===== Extracted records =====
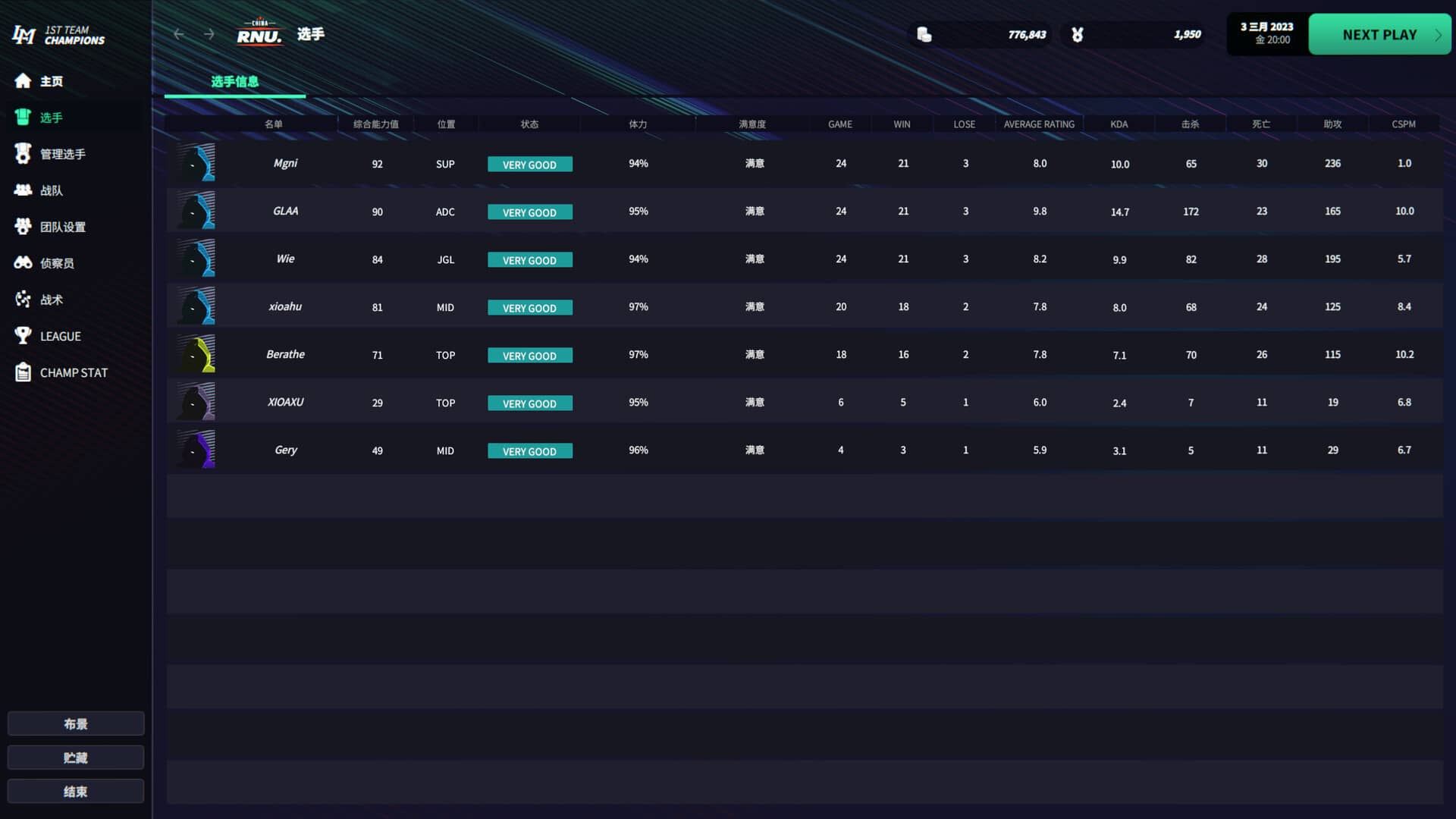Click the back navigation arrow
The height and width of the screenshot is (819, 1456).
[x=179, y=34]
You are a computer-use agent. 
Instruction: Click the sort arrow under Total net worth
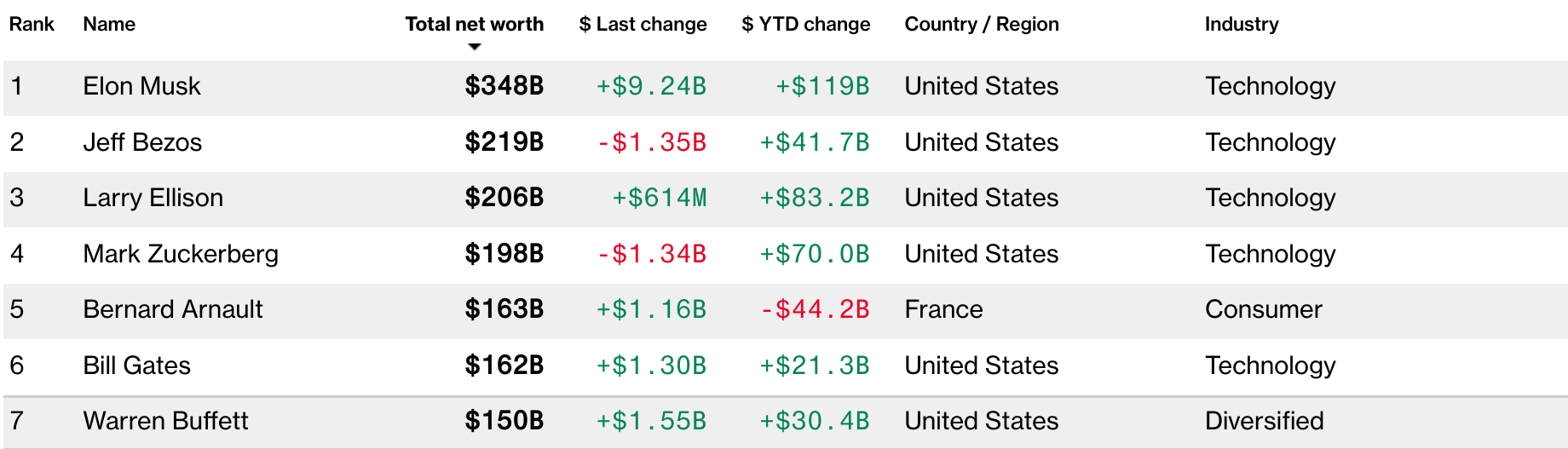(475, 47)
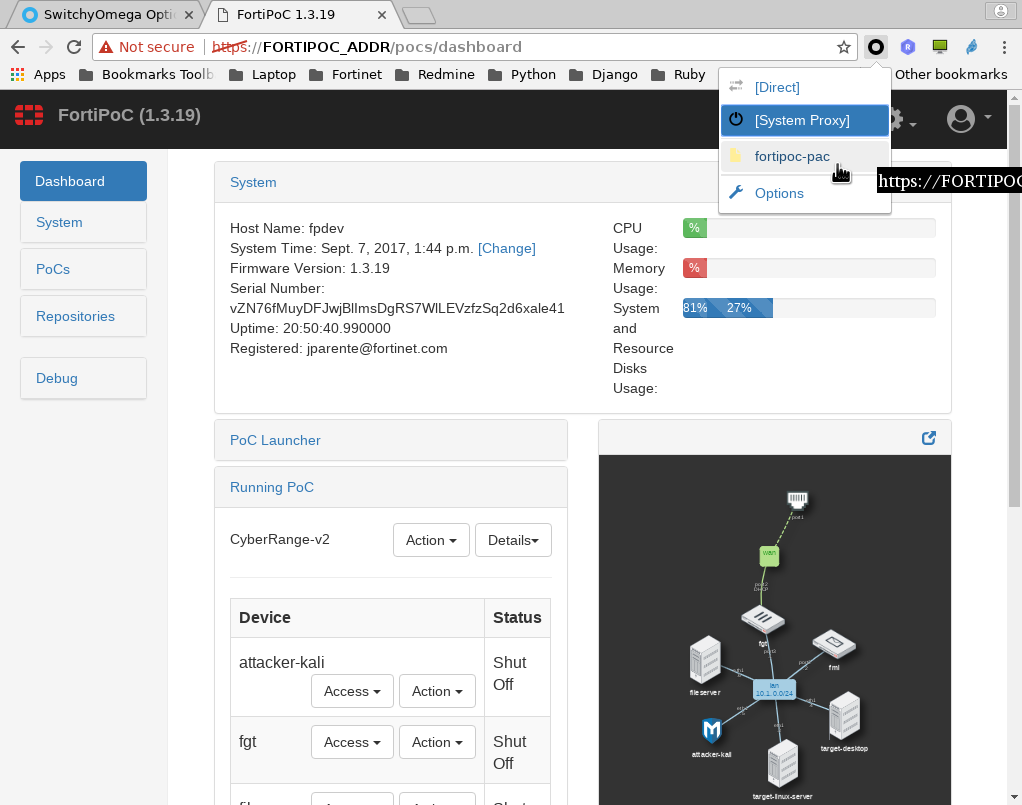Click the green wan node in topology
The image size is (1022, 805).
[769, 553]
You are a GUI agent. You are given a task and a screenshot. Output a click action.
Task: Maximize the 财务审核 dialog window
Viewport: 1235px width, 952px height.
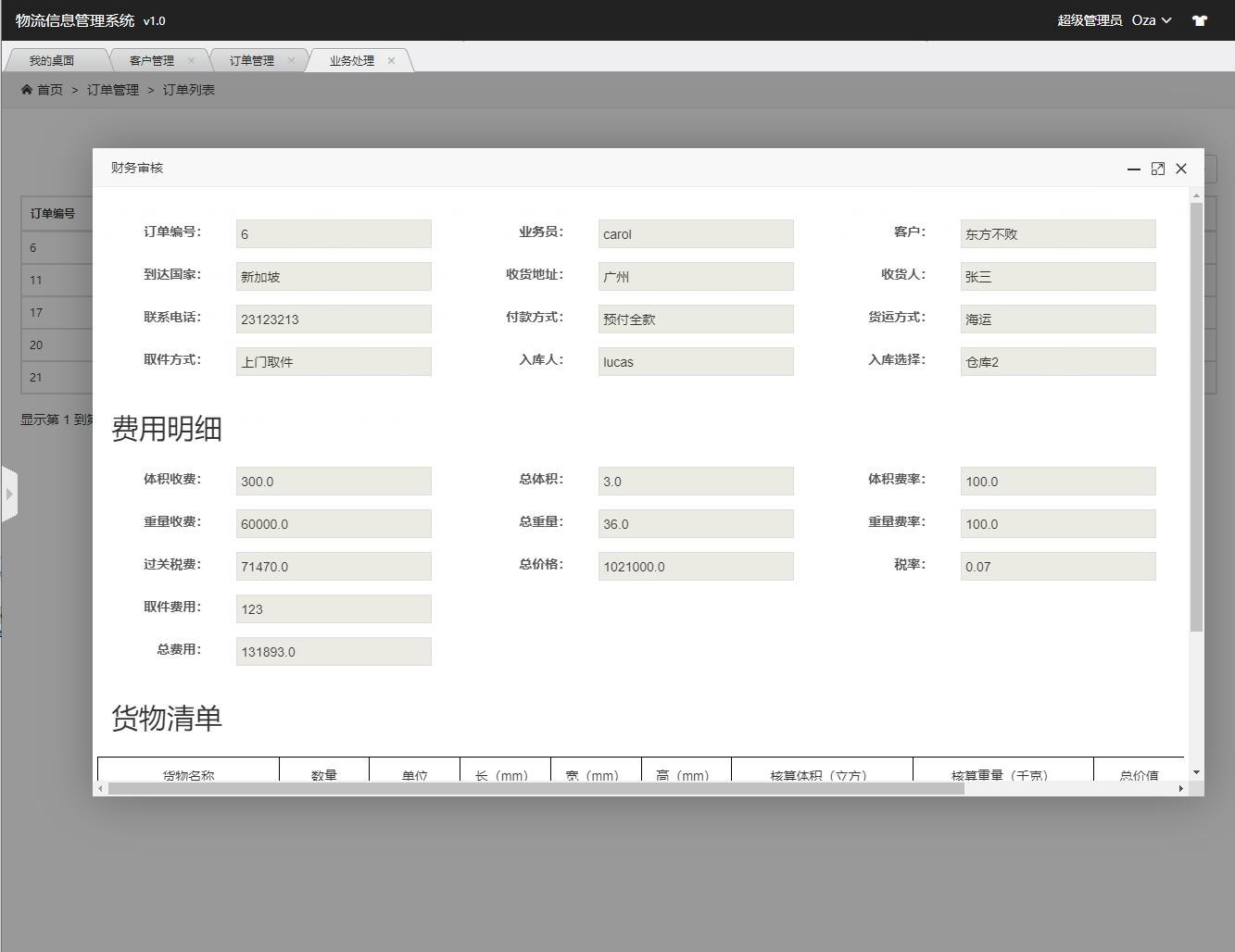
=====
Requirement :: Reproduce each line from the records that contains the word "agent".

Solution for this problem ::
You are a computer-use agent. 
You are a GUI agent. You are given a task and a screenshot. Output a click action.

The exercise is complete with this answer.